Bernard van Craeynest : En France, la seule référence reste le smic, tous les salaires sont indexés sur cet échelon minimum. Du coup, les rémunérations sont automatiquement tirées vers le bas, et les cadres sont les premiers à en pâtir. Il serait plus équitable d'instaurer un salaire minimum spécifique, un smic-cadres. Ce salaire minimum interprofessionnel pour les cadres pourrait être égal au plancher de la Sécurité sociale, soit 2 589 euros par mois. Plus de 30 % des 3,5 millions de cotisants à l'Agirc -la retraite des cadres - sont rémunérés sous ce plafond de la Sécurité sociale. Ils sont deux fois plus nombreux qu'il y a deux ans, c'est bien la preuve que leur situation se dégrade. En d'autres termes, aujourd'hui, les cadres se constituent une retraite de misère. Avec le smic-cadres, c'est une revalorisation qui leur est proposée.

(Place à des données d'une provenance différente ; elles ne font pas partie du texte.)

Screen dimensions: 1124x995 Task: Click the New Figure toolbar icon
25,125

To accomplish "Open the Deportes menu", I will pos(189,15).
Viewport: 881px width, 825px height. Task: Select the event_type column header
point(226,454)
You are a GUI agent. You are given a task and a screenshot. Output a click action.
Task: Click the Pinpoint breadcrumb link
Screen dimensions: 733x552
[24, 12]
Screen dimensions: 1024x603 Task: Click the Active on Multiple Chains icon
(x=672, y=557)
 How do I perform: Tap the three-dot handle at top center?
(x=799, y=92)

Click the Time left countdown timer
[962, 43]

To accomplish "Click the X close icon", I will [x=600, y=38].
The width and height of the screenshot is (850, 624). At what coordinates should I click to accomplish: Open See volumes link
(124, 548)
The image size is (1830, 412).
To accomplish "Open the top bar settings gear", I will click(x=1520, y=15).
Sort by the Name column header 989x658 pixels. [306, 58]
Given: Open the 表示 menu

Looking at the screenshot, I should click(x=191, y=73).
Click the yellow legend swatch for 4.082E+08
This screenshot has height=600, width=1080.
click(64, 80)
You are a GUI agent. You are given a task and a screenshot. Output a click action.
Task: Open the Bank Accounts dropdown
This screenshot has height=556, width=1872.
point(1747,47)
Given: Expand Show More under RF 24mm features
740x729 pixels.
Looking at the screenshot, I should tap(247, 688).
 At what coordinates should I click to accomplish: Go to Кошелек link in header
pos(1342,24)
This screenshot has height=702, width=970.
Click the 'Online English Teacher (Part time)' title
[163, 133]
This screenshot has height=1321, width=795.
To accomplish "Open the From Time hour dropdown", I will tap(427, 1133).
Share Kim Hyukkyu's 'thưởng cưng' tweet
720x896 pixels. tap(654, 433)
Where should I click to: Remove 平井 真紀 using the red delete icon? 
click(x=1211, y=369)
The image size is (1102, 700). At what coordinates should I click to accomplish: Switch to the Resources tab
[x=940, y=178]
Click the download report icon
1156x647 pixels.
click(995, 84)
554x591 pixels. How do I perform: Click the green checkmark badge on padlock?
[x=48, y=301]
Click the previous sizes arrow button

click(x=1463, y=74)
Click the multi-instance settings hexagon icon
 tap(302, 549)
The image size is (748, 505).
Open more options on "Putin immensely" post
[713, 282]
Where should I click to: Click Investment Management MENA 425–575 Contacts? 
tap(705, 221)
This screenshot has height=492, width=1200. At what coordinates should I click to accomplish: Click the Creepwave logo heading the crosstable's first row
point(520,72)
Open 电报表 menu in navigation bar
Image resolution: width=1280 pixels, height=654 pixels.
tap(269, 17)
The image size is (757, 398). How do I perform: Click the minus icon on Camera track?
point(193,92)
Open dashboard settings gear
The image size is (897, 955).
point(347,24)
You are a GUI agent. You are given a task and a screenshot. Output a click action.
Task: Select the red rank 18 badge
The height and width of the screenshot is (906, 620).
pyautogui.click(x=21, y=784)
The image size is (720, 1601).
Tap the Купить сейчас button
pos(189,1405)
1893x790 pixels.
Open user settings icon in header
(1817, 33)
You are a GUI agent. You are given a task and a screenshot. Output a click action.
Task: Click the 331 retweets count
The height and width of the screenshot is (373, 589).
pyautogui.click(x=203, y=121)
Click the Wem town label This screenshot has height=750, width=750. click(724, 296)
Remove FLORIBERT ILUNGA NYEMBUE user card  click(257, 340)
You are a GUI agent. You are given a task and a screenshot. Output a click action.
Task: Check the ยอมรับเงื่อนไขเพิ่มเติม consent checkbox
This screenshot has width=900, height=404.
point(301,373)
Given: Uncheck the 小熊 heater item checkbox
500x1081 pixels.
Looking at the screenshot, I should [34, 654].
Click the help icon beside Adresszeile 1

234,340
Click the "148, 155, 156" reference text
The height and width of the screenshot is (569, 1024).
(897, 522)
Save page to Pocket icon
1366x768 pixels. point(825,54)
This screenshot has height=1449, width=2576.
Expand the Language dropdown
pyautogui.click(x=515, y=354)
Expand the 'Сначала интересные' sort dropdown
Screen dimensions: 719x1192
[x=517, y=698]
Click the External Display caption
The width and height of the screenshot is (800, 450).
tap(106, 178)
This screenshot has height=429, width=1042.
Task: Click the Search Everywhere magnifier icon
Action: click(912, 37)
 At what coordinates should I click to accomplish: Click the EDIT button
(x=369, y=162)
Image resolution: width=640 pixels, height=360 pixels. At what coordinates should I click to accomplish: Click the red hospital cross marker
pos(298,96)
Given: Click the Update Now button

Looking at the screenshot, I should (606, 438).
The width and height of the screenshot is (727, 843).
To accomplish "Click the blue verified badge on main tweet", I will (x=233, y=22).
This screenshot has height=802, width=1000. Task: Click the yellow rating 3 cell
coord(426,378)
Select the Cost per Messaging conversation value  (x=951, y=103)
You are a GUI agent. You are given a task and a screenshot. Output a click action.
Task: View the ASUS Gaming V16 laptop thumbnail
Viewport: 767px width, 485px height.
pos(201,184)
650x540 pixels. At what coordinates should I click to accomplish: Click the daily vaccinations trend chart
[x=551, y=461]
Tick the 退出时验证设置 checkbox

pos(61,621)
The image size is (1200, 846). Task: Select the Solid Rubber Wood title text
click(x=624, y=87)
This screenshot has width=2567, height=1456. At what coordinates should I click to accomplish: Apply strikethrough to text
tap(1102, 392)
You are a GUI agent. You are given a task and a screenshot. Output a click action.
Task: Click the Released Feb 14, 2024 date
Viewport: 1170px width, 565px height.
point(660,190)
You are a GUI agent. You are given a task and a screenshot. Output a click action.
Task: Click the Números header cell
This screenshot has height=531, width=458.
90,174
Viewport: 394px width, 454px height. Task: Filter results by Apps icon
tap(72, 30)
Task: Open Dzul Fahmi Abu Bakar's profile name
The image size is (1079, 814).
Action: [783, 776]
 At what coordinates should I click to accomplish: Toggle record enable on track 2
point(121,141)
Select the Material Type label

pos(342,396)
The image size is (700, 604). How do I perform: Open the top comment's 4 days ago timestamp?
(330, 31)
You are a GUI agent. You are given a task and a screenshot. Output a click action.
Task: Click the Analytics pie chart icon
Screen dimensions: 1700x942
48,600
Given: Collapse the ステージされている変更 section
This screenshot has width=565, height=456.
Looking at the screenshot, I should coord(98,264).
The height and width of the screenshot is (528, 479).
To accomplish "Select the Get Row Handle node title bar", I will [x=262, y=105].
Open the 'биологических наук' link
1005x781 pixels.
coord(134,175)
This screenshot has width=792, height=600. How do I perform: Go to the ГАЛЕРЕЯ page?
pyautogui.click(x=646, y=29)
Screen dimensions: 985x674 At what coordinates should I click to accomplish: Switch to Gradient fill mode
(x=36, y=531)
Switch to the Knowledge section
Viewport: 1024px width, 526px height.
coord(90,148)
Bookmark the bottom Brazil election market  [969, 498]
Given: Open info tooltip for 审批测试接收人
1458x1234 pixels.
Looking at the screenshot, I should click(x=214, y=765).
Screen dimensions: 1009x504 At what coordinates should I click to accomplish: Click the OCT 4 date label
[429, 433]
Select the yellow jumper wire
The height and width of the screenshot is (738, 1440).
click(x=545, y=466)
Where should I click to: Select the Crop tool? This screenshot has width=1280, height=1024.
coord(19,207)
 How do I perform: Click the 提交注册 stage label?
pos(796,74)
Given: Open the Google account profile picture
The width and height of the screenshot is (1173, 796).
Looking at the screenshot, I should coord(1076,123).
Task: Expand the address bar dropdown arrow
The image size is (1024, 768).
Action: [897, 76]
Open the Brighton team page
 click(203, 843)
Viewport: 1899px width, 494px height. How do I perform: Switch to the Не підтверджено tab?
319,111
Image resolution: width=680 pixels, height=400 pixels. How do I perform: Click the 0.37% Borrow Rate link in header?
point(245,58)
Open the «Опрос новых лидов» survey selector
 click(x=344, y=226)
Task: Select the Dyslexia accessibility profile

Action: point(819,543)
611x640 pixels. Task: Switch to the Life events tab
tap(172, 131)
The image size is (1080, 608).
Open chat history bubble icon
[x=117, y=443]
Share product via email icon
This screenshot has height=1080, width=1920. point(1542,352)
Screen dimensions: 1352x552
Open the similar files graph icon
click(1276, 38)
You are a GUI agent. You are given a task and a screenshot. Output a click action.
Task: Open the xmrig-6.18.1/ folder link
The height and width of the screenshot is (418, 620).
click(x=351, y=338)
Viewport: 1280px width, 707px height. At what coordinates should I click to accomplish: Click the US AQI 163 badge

Challenges : Mais aujourd'hui les salaires des cadres fonctionnent tels des packages...
Bernard van Craeynest : C'est bien là le problème. Aujourd'hui, les éléments externes à la rémunération se multiplient, avec des bonus, des participations ici et là, une individualisation grandissante, des parts variables qui peuvent être remises en question d'une année à l'autre ... Mais c'est de l'ornement, car, au bout du compte, le salaire du cadre se déprécie. Comment construire alors des projets d'avenir ? En effet, si vous voulez demander un prêt bancaire ou prendre un crédit immobilier, les fiches de salaire avec le montant brut restent la référence ! Cette dévalorisation du statut génère un réel malaise. Les cadres ont le blues. A l'heure où les candidats à la présidentielle parient sur la relance de la croissance, n'est-il pas indispensable de remotiver, de redonner confiance à ceux qui, par leur travail, créent la richesse de ce pays ? Pour l'heure, les cadres ont le sentiment de payer des cotisations, des impôts, et de n'avoir droit à rien. D'être des laissés-pour-compte.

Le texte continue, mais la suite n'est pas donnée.